• _Task instructions_:
Show each line in the items below that contains the string "Save".

• _Rows from a dataset_:

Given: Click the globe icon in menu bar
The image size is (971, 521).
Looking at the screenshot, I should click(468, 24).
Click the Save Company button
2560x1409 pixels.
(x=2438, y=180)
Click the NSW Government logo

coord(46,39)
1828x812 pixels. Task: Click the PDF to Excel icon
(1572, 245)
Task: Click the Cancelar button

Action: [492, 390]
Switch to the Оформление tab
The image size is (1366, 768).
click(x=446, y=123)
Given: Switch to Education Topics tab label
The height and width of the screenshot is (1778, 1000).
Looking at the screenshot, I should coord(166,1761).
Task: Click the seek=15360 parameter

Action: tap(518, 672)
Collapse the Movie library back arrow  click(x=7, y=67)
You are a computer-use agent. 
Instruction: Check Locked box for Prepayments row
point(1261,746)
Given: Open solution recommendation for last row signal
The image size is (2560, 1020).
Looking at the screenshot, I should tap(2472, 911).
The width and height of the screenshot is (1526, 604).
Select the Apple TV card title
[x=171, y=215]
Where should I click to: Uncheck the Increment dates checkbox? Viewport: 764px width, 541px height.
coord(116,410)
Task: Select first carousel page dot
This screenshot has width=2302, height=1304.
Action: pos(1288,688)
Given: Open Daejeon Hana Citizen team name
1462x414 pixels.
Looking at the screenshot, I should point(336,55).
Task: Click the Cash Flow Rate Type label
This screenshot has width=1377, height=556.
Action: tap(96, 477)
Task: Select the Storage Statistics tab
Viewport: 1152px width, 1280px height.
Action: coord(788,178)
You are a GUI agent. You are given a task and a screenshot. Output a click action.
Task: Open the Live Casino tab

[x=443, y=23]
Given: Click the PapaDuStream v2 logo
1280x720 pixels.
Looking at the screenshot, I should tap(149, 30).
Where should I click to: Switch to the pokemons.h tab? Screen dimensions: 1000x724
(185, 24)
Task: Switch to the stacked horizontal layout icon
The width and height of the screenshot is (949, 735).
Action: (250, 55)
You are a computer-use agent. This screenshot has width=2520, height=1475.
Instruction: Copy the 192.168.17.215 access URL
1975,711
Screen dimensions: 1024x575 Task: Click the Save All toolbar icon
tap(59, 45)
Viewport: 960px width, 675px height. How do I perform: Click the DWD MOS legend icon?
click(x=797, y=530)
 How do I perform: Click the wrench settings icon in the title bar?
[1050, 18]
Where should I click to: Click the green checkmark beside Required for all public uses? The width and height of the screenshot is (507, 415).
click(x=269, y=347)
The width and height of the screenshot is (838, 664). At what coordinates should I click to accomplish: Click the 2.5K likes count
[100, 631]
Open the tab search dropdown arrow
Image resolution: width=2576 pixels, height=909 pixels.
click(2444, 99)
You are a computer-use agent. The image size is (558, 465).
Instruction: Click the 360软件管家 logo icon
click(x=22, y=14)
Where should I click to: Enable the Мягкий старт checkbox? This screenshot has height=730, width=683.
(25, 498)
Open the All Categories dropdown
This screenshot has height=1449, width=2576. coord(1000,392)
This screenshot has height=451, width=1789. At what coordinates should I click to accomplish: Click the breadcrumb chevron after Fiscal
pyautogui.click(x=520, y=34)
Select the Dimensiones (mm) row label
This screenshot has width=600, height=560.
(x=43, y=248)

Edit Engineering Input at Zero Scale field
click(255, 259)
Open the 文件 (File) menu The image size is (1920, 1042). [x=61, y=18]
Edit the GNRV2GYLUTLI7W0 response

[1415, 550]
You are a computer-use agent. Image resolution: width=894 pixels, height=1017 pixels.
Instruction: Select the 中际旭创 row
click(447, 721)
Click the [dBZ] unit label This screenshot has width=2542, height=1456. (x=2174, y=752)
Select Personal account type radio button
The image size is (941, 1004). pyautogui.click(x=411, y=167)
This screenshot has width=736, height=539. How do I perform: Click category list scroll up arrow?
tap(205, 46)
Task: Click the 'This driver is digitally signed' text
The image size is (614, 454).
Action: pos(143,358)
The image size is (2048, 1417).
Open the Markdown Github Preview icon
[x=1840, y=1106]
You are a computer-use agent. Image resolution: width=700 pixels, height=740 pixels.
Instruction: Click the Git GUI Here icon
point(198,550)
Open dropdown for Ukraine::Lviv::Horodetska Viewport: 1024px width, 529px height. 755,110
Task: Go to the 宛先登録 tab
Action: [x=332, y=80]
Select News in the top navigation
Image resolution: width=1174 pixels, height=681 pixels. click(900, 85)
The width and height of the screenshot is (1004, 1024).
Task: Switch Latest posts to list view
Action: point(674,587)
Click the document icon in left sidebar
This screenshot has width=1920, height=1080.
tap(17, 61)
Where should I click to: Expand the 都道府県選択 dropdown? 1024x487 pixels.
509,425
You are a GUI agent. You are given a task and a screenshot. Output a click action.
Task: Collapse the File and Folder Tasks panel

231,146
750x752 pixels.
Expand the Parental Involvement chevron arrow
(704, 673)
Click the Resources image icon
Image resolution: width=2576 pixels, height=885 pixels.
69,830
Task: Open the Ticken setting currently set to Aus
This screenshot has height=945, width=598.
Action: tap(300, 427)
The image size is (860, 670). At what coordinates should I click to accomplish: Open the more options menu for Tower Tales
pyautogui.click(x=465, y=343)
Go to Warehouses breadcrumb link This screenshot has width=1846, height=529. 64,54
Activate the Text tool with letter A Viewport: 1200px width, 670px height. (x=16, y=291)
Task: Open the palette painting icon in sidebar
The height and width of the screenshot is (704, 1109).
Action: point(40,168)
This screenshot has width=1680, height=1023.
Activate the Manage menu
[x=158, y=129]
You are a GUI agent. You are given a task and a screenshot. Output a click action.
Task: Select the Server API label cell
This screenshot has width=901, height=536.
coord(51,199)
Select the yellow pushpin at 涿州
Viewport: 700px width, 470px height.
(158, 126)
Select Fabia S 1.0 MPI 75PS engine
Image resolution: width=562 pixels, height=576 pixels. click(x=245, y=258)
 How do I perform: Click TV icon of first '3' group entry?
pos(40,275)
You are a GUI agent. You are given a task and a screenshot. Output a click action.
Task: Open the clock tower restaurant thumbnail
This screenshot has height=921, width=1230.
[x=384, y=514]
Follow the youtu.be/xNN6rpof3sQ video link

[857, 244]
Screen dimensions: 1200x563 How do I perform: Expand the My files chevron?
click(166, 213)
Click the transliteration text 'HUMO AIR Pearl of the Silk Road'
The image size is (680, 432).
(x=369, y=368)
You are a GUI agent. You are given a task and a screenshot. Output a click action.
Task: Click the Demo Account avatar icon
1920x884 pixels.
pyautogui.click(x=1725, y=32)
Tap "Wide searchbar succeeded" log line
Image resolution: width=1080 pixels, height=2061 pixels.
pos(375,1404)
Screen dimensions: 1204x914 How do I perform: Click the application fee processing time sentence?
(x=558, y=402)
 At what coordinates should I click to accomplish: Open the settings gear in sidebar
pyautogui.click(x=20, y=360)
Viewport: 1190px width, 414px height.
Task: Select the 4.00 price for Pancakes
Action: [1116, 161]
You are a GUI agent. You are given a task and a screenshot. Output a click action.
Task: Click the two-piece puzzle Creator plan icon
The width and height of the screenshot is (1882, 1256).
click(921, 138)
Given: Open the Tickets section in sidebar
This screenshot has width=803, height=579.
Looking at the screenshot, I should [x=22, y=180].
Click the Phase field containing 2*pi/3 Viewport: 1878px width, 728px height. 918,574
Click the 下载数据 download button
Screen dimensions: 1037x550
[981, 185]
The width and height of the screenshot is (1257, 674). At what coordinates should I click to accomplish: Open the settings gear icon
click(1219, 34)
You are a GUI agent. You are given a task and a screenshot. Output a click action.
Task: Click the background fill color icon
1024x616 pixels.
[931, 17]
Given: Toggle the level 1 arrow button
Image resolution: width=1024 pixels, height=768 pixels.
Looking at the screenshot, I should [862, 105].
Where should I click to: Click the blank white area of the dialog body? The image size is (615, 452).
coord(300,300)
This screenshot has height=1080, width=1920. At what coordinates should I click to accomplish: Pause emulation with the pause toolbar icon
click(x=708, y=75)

• _Solution_:
Click the Save Company button
Screen dimensions: 1024x575 Task: Click the Save All toolbar icon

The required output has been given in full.